Periodic Reporting for period 1 - ProPriM (Provable Privacy for Metadata)
Reporting period: 2023-08-01 to 2025-07-31
Our goal is to design new solutions, called network protocols, to guarantee that metadata is protected during transit. An added challenge of designing these protocols is that they need to be efficient enough for anyone to use—it would be unacceptable to use a protocol that will immediately drain your phone’s battery, and it would also not be acceptable if for example a website took several minutes to load. As a consequence, protocols need to be designed with a suitable trade-off between the protection they offer, and the performance they offer.
To reason about the privacy of our DenIM protocol, we have formally proved that DenIM maintains privacy against a potential attacker both able to listen to network communication and actively communicate with users.

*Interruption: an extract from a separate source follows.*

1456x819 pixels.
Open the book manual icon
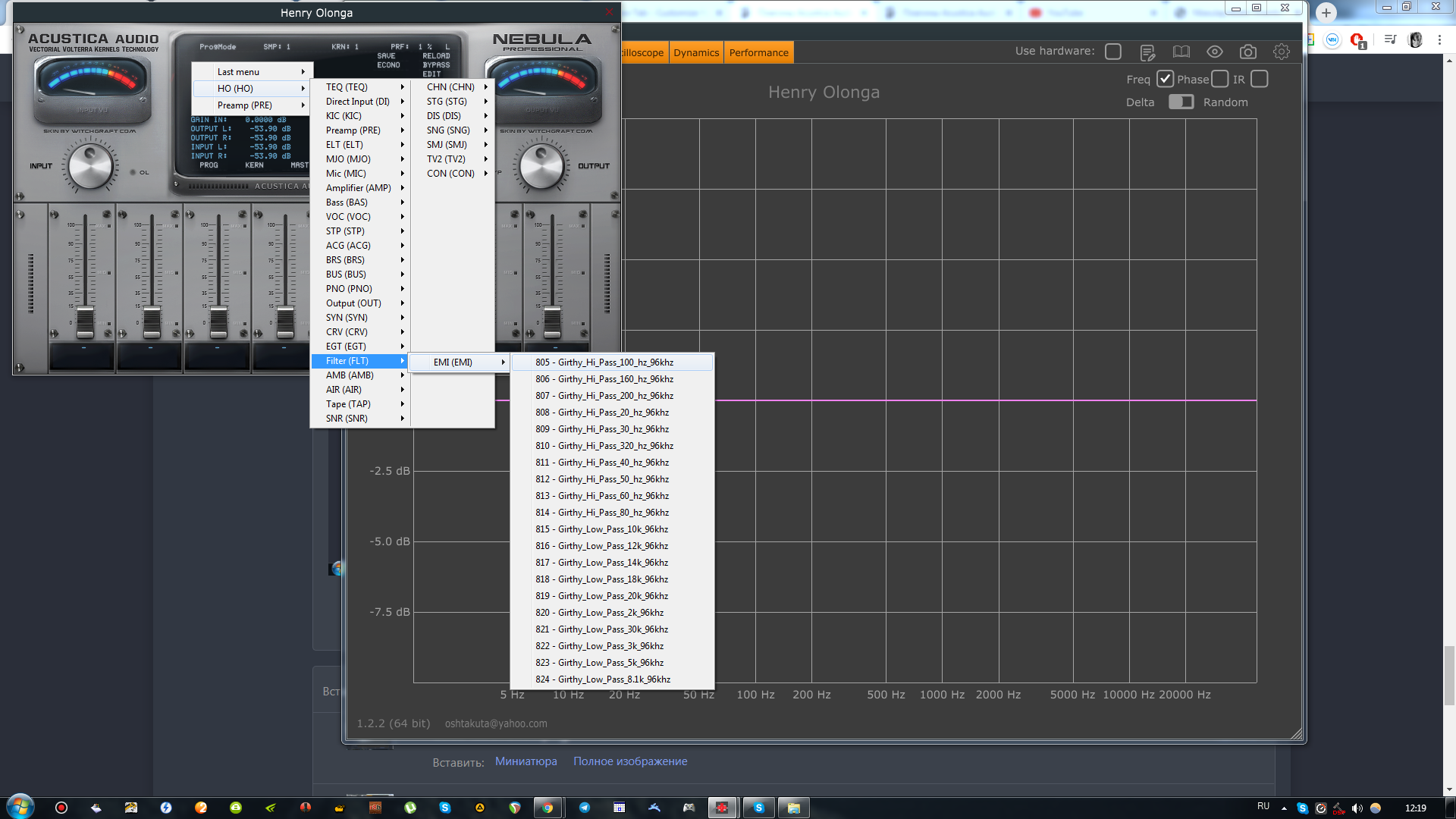1181,52
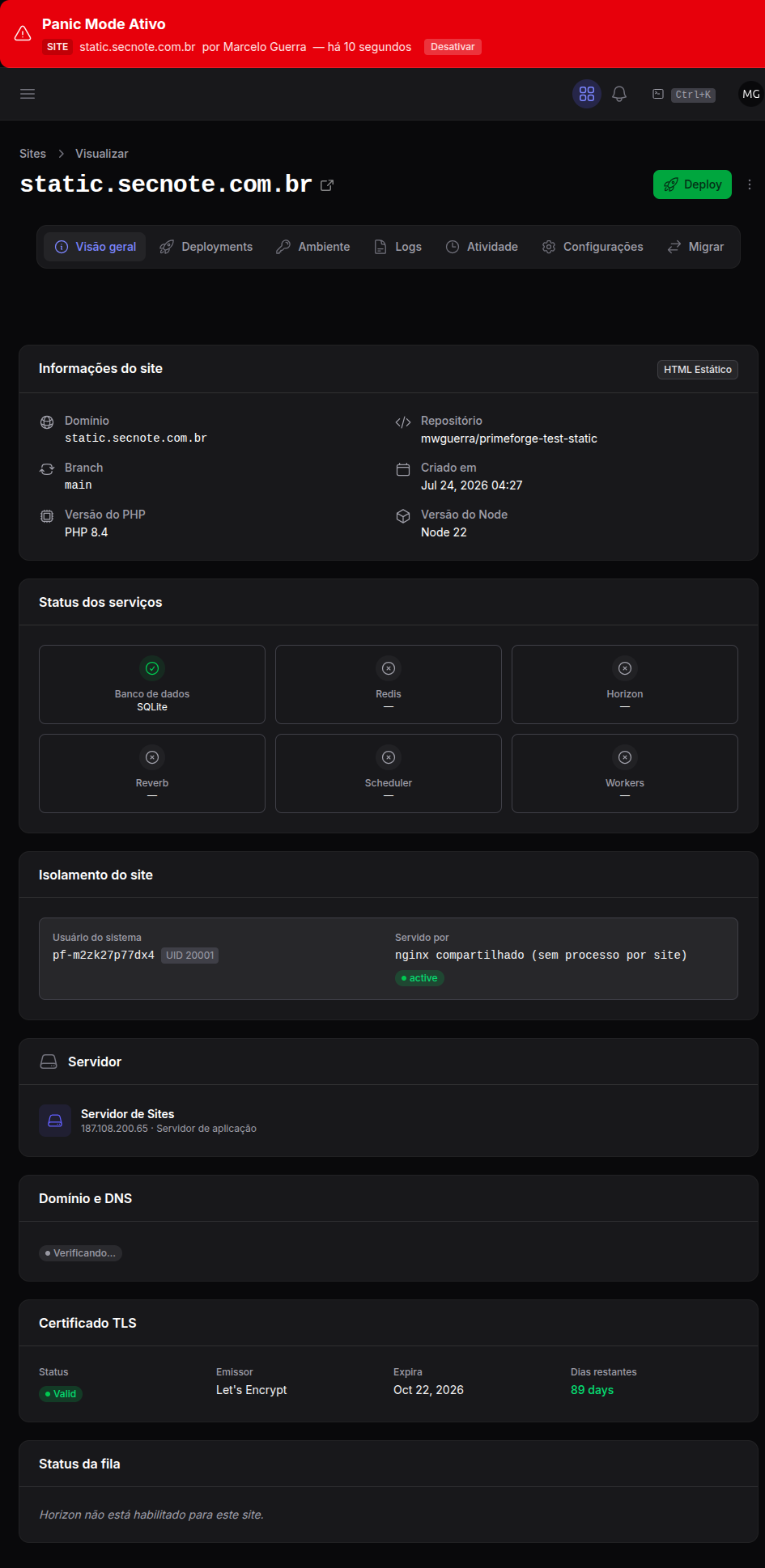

Our results include the protocol itself, and we also introduce a new technique to prove security for metadata private protocols. These techniques have previously been used in the domain of programming languages and information flow, but have not been used to reason about metadata privacy in network protocols. The next step is to further the understanding of how generalizable our technique is: can we use it to prove security for any metadata private protocol? Additionally, the DenIM protocol itself has the potential to be impactful for instant messaging platforms, if they decide to offer metadata privacy to their users.
Another insight from designing DenIM is that it is not enough to protect communication on the network layer. Essentially, the communication is merely a symptom of a user’s interaction with an app, the real source of the communication is the user’s behavior. In other words, what we really want to achieve is privacy by hiding a user’s behavior. Our technical insight is that in order to treat the source rather than the symptoms, protocols need to be designed such that they are aware of a user’s behavior—otherwise the protocol cannot determine which information needs to be protected. The next step in this direction is inevitable to design more tailored protocols for metadata privacy, such that all internet communication is possible to hide.